== Esercizi da svolgere ==
1 > Elenca i territori che la pagina sull'Albero della Libertà a Rimini indica tra parentesi insieme alla Romagna.
2 > Riscrivi il passo della pagina sull'Albero della Libertà a Rimini che comincia con "Seguiranno la soppressione" e termina con "francesi era accettabile.", sostituendo "cannoni" con "monete".

== Testo di partenza ==
--------

6 aprile 1797 – A Rimini viene innalzato l’Albero della Libertà
6 Aprile 2024 / ALMANACCO QUOTIDIANO
Il 6 aprile 1797 a Rimini si pianta l’Albero della Libertà nella piazza della Fontana, cioè l’odierna piazza Cavour. Un altro se ne innalza in piazza San’Antonio, oggi Tre Martiri.
Con l’arrivo dei francesi di Napoleone e il trattato di Tolentino, che aveva sancito il passaggio della Romagna, insieme ad altri territori (Bologna, Ferrara, Modena e Reggio Emilia), nella nuova Repubblica Cispadana, i provvedimenti sono: l’abolizione della giurisdizione temporale ecclesiastica, del tribunale dell’Inquisizione, dell’abito ecclesiastico; l’imposizione del calendario rivoluzionario; l’obbligo (anche per i religiosi) di portare la coccarda cispadana.
Seguiranno la soppressione delle case religiose con meno di 15 membri, l’alienazione dei loro possedimenti, il cambiamento dei nomi della porte della città che avevano recato sino allora i nomi di santi. A Rimini la statua di Paolo V, poiché rappresenta un pontefice, rischia di essere rifusa per farne cannoni; i cittadini se la caveranno “truccandola” da San Gaudenzo (mettendogli in testa una tiara vescovile al posto della mitria papale), poiché il culto dei patroni locali, espressione della storia civica, per i repubblicani francesi era accettabile.

--------

== Dati archiviati ==

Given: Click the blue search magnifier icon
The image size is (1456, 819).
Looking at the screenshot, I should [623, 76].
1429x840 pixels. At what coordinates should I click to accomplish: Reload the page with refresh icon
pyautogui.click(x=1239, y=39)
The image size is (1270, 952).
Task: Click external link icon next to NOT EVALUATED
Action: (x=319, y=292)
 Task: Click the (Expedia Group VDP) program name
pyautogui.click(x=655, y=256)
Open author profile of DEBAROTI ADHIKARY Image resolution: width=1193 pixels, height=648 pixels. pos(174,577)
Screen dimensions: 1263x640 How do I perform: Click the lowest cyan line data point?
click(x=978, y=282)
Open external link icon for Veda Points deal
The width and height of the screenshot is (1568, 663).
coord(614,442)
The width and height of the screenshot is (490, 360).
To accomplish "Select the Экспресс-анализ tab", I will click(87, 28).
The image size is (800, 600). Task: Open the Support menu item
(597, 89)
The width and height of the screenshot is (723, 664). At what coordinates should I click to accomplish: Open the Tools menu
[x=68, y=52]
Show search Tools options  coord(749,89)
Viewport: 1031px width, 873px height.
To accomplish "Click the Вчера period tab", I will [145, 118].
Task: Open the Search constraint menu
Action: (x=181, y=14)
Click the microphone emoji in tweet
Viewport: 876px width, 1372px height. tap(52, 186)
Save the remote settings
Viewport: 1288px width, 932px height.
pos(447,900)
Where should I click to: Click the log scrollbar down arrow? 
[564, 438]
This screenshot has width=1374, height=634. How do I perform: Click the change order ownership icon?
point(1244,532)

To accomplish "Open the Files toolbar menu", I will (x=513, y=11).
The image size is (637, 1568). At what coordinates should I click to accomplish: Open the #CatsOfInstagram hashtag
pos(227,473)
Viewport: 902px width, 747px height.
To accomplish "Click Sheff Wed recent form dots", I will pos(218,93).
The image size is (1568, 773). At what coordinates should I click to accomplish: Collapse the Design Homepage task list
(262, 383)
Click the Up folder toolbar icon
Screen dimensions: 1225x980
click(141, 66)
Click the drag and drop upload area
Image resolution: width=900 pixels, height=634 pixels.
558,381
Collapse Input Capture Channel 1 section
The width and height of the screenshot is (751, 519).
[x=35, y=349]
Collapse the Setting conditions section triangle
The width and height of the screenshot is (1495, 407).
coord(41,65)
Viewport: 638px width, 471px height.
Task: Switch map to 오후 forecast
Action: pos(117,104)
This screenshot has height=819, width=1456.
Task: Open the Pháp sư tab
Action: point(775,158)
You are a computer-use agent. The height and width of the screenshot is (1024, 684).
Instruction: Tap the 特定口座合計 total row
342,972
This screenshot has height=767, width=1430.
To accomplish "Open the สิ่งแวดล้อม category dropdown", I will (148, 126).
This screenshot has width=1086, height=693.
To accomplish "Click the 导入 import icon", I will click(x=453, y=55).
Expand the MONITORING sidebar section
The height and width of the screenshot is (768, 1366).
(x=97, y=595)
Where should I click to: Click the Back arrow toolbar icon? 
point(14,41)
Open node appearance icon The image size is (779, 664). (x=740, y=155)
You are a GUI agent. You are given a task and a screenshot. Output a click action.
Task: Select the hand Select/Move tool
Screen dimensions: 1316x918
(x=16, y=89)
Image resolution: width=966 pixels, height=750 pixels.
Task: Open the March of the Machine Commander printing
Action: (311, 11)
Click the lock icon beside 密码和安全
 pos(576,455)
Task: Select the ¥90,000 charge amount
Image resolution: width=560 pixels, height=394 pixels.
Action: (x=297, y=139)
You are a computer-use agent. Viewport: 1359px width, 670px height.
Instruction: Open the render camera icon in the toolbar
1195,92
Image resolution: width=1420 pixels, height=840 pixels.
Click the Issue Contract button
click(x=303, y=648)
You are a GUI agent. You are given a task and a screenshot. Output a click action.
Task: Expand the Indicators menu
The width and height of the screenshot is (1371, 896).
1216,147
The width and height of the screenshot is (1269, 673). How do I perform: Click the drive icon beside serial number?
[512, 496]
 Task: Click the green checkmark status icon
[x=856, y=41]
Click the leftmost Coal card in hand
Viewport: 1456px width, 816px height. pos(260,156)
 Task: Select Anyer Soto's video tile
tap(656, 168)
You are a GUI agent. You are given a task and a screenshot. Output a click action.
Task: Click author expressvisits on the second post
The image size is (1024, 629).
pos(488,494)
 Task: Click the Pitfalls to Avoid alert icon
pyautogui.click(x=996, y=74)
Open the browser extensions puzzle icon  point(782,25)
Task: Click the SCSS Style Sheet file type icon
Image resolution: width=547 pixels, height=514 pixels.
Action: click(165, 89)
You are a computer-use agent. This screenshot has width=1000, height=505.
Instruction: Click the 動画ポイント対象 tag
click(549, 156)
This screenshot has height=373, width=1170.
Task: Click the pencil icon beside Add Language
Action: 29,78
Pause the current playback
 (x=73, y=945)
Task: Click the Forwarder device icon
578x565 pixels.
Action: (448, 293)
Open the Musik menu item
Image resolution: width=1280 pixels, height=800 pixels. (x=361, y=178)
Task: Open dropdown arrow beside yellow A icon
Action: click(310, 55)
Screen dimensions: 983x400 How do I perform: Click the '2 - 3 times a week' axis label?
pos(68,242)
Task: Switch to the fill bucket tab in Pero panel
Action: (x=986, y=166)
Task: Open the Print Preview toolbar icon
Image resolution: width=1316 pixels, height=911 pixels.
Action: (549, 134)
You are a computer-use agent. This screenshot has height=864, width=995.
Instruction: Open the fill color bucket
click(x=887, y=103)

--------

== Risposte all'esercizio ==
1 > Bologna, Ferrara, Modena, Reggio Emilia

2 >
Seguiranno la soppressione delle case religiose con meno di 15 membri, l’alienazione dei loro possedimenti, il cambiamento dei nomi della porte della città che avevano recato sino allora i nomi di santi. A Rimini la statua di Paolo V, poiché rappresenta un pontefice, rischia di essere rifusa per farne monete; i cittadini se la caveranno “truccandola” da San Gaudenzo (mettendogli in testa una tiara vescovile al posto della mitria papale), poiché il culto dei patroni locali, espressione della storia civica, per i repubblicani francesi era accettabile.